In the material below, find the line containing "Viewport: 434px width, 271px" and the line containing "You are a GUI". Output those two lines and all lines between them exactly, without pictures.

> **Provided data**
== Segment start ==
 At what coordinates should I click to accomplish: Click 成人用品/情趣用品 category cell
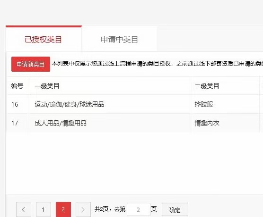[x=61, y=123]
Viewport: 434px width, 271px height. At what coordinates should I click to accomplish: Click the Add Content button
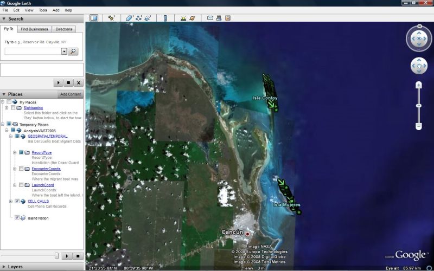tap(71, 94)
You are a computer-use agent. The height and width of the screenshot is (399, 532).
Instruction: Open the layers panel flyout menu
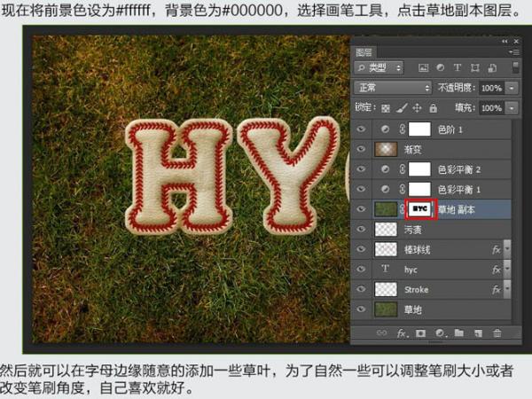514,51

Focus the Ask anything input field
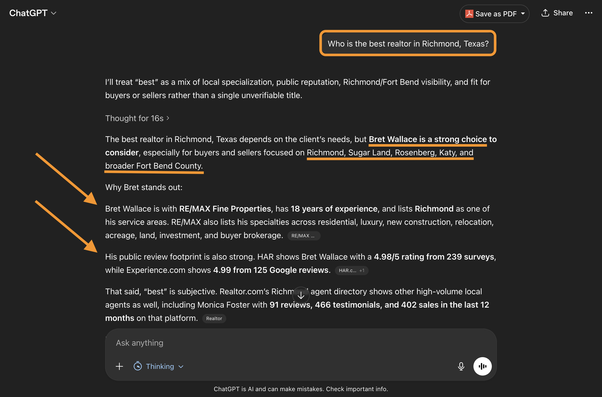pyautogui.click(x=300, y=343)
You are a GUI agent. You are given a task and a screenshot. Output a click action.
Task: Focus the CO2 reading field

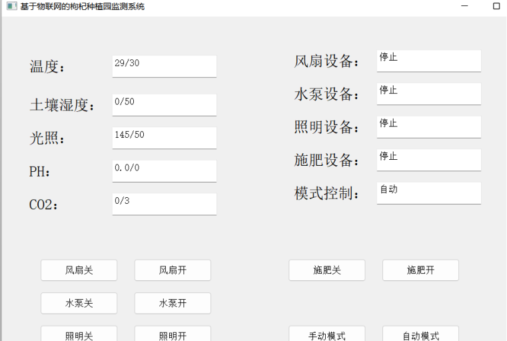click(x=164, y=204)
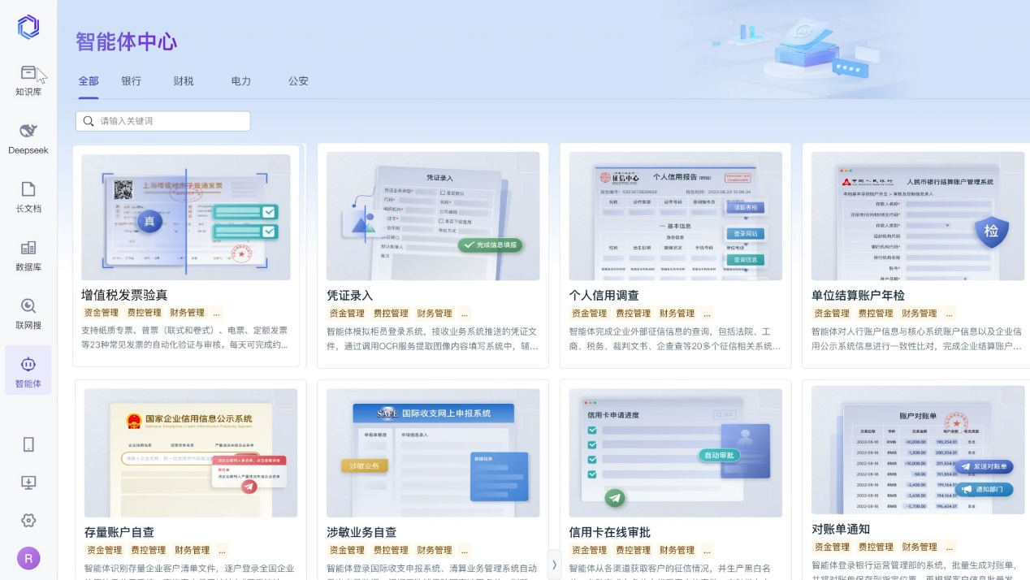This screenshot has height=580, width=1030.
Task: Open the Deepseek section in sidebar
Action: (28, 136)
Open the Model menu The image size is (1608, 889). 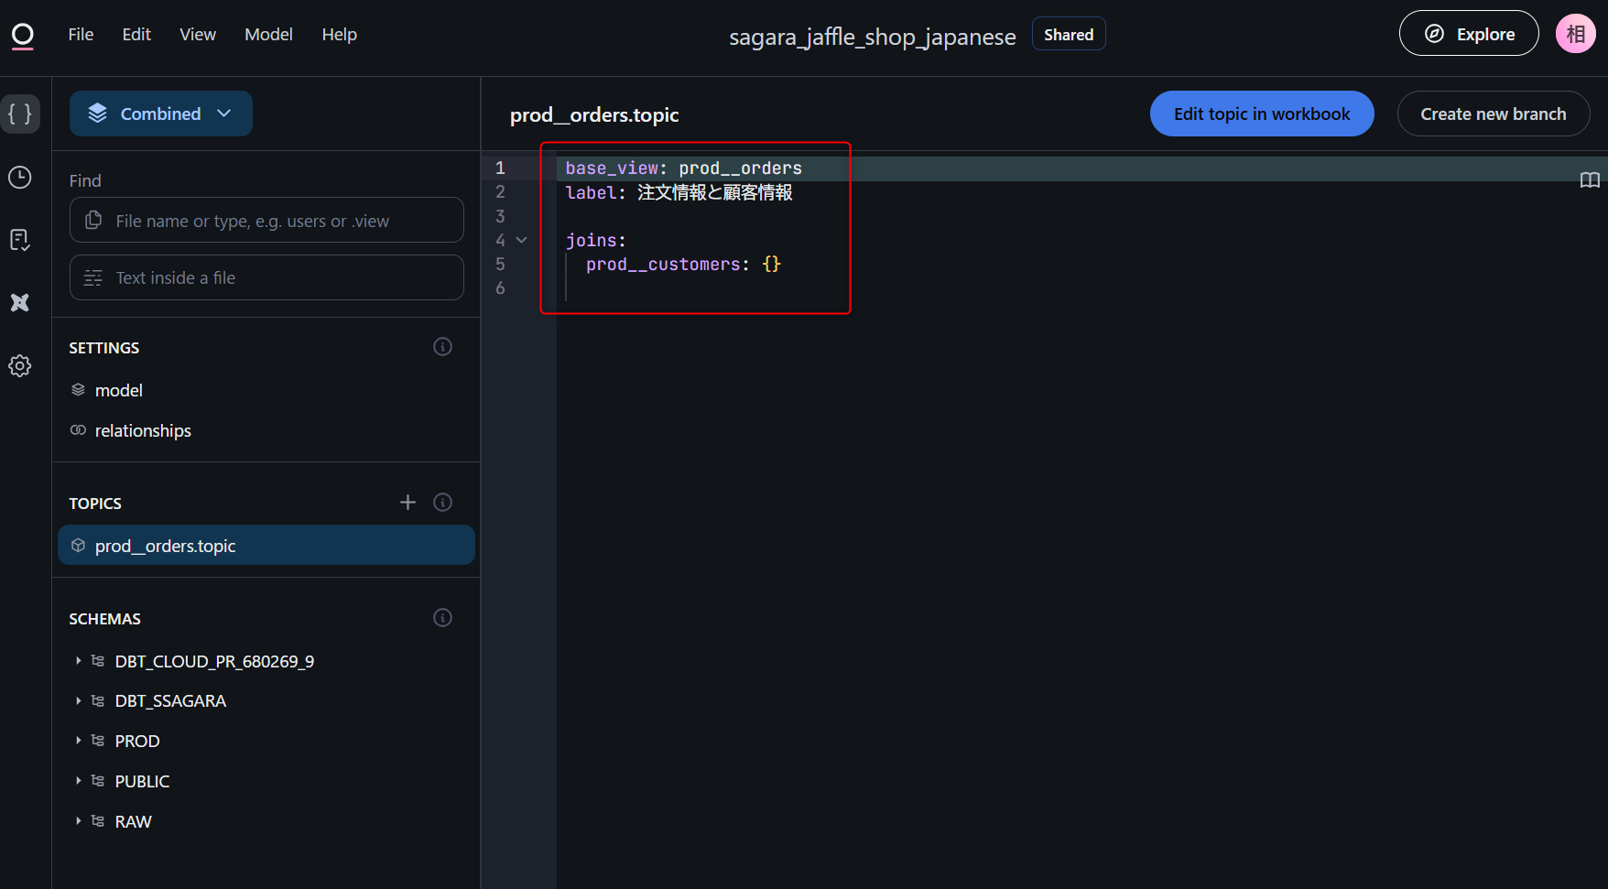(x=268, y=35)
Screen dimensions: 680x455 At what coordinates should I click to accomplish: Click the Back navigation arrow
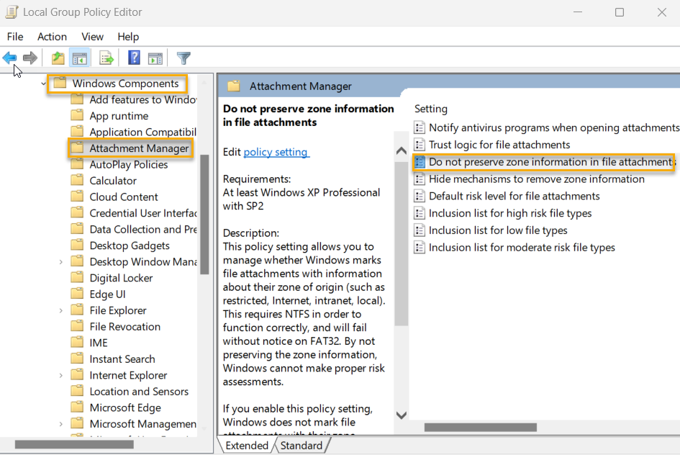pyautogui.click(x=9, y=58)
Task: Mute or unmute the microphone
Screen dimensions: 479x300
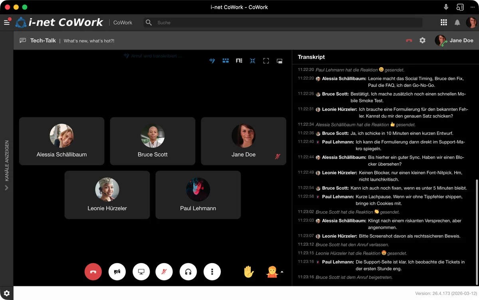Action: pos(164,272)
== Segment end ==
> **Answer space**
Viewport: 434px width, 271px height. At what coordinates should I click to accomplish: Click the Add Content button
tap(71, 94)
You are a computer-use agent. The height and width of the screenshot is (399, 532).
Instruction: Open the layers panel flyout menu
514,51

Focus the Ask anything input field
pyautogui.click(x=300, y=343)
You are a GUI agent. You are given a task and a screenshot. Output a click action.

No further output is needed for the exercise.